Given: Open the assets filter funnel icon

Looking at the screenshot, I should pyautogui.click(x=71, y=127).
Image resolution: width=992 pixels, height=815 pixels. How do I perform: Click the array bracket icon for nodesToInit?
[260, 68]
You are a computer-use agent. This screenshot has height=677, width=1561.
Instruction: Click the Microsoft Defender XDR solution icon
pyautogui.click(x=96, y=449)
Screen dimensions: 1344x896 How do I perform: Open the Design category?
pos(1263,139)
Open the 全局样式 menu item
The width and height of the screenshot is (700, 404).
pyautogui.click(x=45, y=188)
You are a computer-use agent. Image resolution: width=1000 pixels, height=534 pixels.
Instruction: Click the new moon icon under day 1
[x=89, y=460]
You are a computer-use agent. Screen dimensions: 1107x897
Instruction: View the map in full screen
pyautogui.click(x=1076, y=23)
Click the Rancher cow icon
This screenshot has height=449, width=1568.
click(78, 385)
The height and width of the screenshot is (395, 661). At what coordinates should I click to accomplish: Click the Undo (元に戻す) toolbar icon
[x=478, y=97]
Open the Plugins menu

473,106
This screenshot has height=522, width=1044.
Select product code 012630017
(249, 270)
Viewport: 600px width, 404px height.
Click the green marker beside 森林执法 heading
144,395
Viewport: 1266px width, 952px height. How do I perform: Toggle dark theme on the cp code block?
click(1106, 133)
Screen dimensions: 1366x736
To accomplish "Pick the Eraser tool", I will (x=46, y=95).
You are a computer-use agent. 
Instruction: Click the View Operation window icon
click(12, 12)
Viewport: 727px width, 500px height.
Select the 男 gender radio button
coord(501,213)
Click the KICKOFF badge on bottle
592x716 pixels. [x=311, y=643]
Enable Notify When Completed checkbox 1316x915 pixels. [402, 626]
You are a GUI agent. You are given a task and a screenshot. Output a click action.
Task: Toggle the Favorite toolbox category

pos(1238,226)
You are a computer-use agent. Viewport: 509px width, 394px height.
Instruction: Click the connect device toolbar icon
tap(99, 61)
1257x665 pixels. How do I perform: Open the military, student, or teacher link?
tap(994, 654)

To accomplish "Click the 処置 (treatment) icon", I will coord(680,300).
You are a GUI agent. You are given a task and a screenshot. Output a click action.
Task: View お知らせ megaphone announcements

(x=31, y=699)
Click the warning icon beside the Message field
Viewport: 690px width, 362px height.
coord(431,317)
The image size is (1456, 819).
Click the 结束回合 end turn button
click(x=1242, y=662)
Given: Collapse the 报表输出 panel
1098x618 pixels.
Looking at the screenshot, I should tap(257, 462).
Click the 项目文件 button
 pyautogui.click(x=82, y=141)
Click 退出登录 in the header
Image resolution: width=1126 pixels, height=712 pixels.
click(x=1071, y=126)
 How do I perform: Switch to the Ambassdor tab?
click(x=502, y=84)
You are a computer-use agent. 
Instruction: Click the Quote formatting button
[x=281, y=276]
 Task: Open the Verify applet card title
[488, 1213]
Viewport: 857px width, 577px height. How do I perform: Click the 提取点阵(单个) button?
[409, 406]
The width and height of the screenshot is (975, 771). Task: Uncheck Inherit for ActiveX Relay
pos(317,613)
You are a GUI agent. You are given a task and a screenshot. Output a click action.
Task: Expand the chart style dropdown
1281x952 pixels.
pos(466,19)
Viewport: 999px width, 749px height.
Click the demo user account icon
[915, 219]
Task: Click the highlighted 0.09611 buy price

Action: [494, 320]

------------------------

WHAT THE TASK ASKS: Transcribe the listing above exactly, including every line.

RESULT OF THE EXERCISE:
Given: Open the assets filter funnel icon

Looking at the screenshot, I should pyautogui.click(x=71, y=127).
Image resolution: width=992 pixels, height=815 pixels. How do I perform: Click the array bracket icon for nodesToInit?
[260, 68]
You are a computer-use agent. This screenshot has height=677, width=1561.
Instruction: Click the Microsoft Defender XDR solution icon
pyautogui.click(x=96, y=449)
Screen dimensions: 1344x896 How do I perform: Open the Design category?
pos(1263,139)
Open the 全局样式 menu item
The width and height of the screenshot is (700, 404).
pyautogui.click(x=45, y=188)
You are a computer-use agent. Image resolution: width=1000 pixels, height=534 pixels.
Instruction: Click the new moon icon under day 1
[x=89, y=460]
You are a computer-use agent. Screen dimensions: 1107x897
Instruction: View the map in full screen
pyautogui.click(x=1076, y=23)
Click the Rancher cow icon
This screenshot has height=449, width=1568.
click(78, 385)
The height and width of the screenshot is (395, 661). At what coordinates should I click to accomplish: Click the Undo (元に戻す) toolbar icon
[x=478, y=97]
Open the Plugins menu

473,106
This screenshot has height=522, width=1044.
Select product code 012630017
(249, 270)
Viewport: 600px width, 404px height.
Click the green marker beside 森林执法 heading
144,395
Viewport: 1266px width, 952px height. How do I perform: Toggle dark theme on the cp code block?
click(1106, 133)
Screen dimensions: 1366x736
To accomplish "Pick the Eraser tool", I will (x=46, y=95).
You are a computer-use agent. 
Instruction: Click the View Operation window icon
click(12, 12)
Viewport: 727px width, 500px height.
Select the 男 gender radio button
coord(501,213)
Click the KICKOFF badge on bottle
592x716 pixels. [x=311, y=643]
Enable Notify When Completed checkbox 1316x915 pixels. [402, 626]
You are a GUI agent. You are given a task and a screenshot. Output a click action.
Task: Toggle the Favorite toolbox category

pos(1238,226)
You are a computer-use agent. Viewport: 509px width, 394px height.
Instruction: Click the connect device toolbar icon
tap(99, 61)
1257x665 pixels. How do I perform: Open the military, student, or teacher link?
tap(994, 654)

To accomplish "Click the 処置 (treatment) icon", I will coord(680,300).
You are a GUI agent. You are given a task and a screenshot. Output a click action.
Task: View お知らせ megaphone announcements

(x=31, y=699)
Click the warning icon beside the Message field
Viewport: 690px width, 362px height.
coord(431,317)
The image size is (1456, 819).
Click the 结束回合 end turn button
click(x=1242, y=662)
Given: Collapse the 报表输出 panel
1098x618 pixels.
Looking at the screenshot, I should tap(257, 462).
Click the 项目文件 button
 pyautogui.click(x=82, y=141)
Click 退出登录 in the header
Image resolution: width=1126 pixels, height=712 pixels.
click(x=1071, y=126)
 How do I perform: Switch to the Ambassdor tab?
click(x=502, y=84)
You are a computer-use agent. 
Instruction: Click the Quote formatting button
[x=281, y=276]
 Task: Open the Verify applet card title
[488, 1213]
Viewport: 857px width, 577px height. How do I perform: Click the 提取点阵(单个) button?
[409, 406]
The width and height of the screenshot is (975, 771). Task: Uncheck Inherit for ActiveX Relay
pos(317,613)
You are a GUI agent. You are given a task and a screenshot. Output a click action.
Task: Expand the chart style dropdown
1281x952 pixels.
pos(466,19)
Viewport: 999px width, 749px height.
Click the demo user account icon
[915, 219]
Task: Click the highlighted 0.09611 buy price

Action: [494, 320]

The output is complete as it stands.